■ **TASK INSTRUCTIONS**
Copy these lines of the material below verbatim, starting at the line containing "Task: Click the 720 sales value cell" and ending after the line containing "(x=1413, y=376)".

■ **Saved entries**
○ ○ ○ ○

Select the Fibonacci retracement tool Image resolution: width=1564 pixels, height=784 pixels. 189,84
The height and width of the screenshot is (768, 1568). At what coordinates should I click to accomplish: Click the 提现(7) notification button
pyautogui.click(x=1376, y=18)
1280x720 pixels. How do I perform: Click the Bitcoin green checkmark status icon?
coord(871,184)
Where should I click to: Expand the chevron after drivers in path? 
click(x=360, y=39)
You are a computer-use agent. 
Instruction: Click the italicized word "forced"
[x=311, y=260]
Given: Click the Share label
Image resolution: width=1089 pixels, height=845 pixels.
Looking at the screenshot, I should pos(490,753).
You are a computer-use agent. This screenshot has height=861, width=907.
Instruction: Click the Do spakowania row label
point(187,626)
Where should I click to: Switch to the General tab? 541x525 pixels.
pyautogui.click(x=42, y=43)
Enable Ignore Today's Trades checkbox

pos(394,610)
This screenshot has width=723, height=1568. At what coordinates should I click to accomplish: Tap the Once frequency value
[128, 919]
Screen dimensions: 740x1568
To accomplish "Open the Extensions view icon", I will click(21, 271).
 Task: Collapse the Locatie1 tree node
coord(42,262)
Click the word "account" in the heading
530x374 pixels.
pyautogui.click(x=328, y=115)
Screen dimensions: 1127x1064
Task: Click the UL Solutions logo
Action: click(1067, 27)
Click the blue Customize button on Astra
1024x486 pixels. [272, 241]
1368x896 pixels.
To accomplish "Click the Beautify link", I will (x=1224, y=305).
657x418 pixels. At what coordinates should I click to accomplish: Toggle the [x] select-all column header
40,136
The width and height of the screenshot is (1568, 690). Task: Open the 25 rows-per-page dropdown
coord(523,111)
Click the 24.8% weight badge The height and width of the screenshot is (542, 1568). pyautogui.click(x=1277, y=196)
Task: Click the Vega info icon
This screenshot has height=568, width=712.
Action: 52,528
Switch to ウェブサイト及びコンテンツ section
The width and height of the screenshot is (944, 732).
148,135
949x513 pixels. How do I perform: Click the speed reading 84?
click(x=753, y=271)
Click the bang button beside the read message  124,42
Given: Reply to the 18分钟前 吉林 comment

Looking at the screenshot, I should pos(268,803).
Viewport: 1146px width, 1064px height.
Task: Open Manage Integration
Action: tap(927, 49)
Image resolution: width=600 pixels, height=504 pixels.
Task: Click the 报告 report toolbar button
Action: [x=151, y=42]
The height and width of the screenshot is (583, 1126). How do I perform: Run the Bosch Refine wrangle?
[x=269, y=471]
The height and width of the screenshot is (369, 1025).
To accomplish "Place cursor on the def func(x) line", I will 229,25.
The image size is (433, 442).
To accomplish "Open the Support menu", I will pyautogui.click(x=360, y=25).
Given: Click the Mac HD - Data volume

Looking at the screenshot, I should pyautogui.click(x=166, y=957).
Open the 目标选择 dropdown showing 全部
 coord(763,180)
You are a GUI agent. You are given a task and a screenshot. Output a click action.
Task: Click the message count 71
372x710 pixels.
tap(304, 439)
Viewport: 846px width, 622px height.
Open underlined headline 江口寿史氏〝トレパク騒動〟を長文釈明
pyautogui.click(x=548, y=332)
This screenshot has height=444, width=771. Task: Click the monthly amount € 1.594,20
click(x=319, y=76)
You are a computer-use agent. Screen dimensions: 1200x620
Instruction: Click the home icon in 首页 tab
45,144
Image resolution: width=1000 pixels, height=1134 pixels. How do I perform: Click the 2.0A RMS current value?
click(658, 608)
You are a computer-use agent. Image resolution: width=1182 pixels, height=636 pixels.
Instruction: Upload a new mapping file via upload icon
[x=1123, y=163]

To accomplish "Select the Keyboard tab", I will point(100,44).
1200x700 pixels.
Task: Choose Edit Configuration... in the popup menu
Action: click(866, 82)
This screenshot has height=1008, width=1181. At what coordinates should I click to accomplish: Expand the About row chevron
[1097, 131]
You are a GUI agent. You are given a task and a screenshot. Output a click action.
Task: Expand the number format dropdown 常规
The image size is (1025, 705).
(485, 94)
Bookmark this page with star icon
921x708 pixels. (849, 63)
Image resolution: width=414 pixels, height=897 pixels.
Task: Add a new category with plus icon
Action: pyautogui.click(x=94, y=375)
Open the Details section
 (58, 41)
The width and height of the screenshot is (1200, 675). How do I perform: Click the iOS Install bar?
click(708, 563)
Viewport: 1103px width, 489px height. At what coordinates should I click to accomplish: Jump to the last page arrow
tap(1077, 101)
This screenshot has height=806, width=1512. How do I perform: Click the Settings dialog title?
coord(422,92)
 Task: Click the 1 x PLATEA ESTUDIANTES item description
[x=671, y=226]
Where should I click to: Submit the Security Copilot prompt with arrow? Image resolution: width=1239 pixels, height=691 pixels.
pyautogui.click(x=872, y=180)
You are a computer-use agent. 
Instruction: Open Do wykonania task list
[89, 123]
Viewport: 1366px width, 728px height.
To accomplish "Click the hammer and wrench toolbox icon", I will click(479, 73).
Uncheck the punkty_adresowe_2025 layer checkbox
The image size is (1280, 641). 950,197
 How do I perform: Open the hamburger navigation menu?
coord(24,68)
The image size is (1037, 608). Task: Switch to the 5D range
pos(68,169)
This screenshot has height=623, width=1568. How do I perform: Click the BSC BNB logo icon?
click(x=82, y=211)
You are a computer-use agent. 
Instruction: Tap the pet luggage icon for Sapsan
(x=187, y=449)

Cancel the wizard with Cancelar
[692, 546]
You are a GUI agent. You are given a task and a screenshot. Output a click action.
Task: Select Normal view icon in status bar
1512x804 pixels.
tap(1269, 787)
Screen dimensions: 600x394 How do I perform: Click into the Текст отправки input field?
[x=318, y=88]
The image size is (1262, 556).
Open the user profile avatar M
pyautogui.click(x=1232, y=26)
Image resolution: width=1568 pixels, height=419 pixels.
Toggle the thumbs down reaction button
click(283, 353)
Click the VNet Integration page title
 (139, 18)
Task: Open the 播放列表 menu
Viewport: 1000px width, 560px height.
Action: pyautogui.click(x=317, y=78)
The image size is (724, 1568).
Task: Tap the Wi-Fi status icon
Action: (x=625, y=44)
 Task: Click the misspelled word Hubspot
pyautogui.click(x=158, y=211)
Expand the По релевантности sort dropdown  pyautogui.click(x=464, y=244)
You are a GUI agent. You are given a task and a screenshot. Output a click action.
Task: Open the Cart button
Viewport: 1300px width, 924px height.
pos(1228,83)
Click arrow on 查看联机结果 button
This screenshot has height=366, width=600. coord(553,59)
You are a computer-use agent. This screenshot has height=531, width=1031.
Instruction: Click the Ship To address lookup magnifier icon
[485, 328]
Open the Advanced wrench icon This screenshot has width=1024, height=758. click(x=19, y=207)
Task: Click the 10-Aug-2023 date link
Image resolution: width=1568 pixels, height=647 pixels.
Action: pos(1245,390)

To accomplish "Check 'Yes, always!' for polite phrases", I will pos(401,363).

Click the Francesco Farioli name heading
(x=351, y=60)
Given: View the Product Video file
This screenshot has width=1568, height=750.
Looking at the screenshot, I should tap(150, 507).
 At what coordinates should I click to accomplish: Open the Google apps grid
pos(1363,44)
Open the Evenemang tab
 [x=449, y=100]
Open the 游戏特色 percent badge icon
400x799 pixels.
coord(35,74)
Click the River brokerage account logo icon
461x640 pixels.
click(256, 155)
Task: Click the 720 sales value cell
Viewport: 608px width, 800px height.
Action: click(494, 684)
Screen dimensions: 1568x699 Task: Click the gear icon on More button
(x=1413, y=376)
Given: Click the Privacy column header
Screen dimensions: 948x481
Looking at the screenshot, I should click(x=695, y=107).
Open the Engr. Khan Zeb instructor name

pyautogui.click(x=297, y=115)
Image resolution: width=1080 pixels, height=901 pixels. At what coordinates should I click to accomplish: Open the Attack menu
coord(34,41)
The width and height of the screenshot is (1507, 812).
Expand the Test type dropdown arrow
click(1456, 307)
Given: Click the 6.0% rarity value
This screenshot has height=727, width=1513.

○ ○ ○ ○

■ **ANSWER IN FULL**
Task: Click the 720 sales value cell
Viewport: 608px width, 800px height.
Action: click(494, 684)
Screen dimensions: 1568x699 Task: Click the gear icon on More button
(x=1413, y=376)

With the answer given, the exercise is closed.